Graduation project | BA. Product Design
Power Cube
Battery Vending and Recyling Service
Mar 2018 - Jun 2018
Author
Xiaodi Tang
Faculty of Urban Design
Wuhan University
Supervisor
Prof. You Lu
Faculty of Urban Design
Wuhan University
Introduction
Power Cube is a sustainable service design addressing the difficulties of recycling disposable batteries. This project systematically analyses the current status and development trends of waste battery recycling. It delves into the core challenges within China's domestic recycling systems and products, subsequently proposing targeted improvement strategies.
Through meticulous examination of user behaviours across the entire battery lifecycle—encompassing purchase, usage, and return—the research precisely identifies behavioural feedback and latent needs at each stage. Guided by a user-centred design philosophy, the paper specifically maps users' emotional fluctuations and psychological mechanisms during battery-related interactions, ensuring the recycling system incorporates thoughtful consideration at every detail.
To enhance public willingness to recycle, the proposed design boosts user motivation for battery return by maximising convenience and implementing incentive-based feedback mechanisms. Innovatively integrating automated vending systems with traditional battery sales models, it formalises the recycling process as a standard component of the battery sales chain. This integration aims to strengthen the holistic responsibility awareness among producers, sellers, and consumers for waste battery recycling.
Problem Statement
"The waste of the era"
With the continuous discovery, application, refinement, and replacement of materials, the single-use dry battery, as a crucial portable power source, remains irreplaceable – a status it has held for the past century and will likely maintain in the short-term future.

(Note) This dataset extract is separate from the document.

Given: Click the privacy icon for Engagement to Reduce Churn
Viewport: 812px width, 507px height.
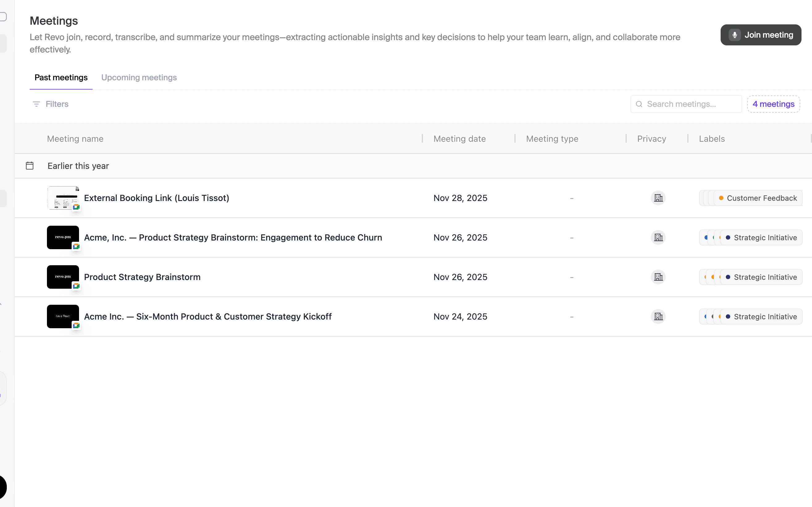Looking at the screenshot, I should 658,237.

Even if cleaner, more environmentally friendly new energy sources replace dry batteries in the coming decades, vast quantities of used single-use batteries discarded today have already become 'the waste of the era.' Containing a certain proportion of heavy metal elements, improper disposal of these batteries can cause widespread environmental pollution. Over time, this accumulation also poses a serious threat to human health.

Research progress
This project began with an investigation into dry batteries and their recycling. I examined various methods for handling waste dry batteries internationally, analysing their advantages and disadvantages. Subsequently, I compared the current status and future trends of waste battery treatment from the perspectives of both China and developed foreign countries. This comparative analysis provides a clearer view of existing deficiencies in China's current approach to waste dry battery disposal, thereby identifying potential entry points for my design of a domestic waste dry battery recycling system.
User Research
Furthermore, I conducted surveys and interviews to gauge public attitudes towards battery recycling, gathering materials and evidence to inform the design of a user-friendly dry battery recycling system.
A series of investigations targeting general battery users revealed minimal demographic segmentation by age or gender in consumption patterns. However, purchasing channels demonstrated significant concentration, predominantly occurring at local convenience stores and small supermarkets, with online platforms accounting for a substantial proportion. Utilising this empirical data, I simulated the end-to-end journey of a typical consumer, from battery acquisition through usage to final disposal, documenting behavioural patterns at each stage.
User journey map
The figure below is the user experience map that I have summarised based on the collected and organised research information. Many behaviours exhibited intrinsic linkages to users' emotional states. To visualise this relationship, I developed an emotional fluctuation curve synchronising observed actions with corresponding psychological responses across the usage timeline. The lower red waveform vividly illustrates consumers' volatile emotional states throughout the purchase-to-recycle continuum, while the superimposed green trajectory represents the optimised affective experience achievable through targeted service enhancements.

Design Concept
Power Cube is a product-service combination that integrates waste dry battery recycling into an automated vending system. This approach incorporates battery recycling into the battery sales process, offering users greater convenience and feedback mechanisms to enhance public awareness of battery recycling. This integration also provides a basis for the functional and aesthetic design of the subsequent model.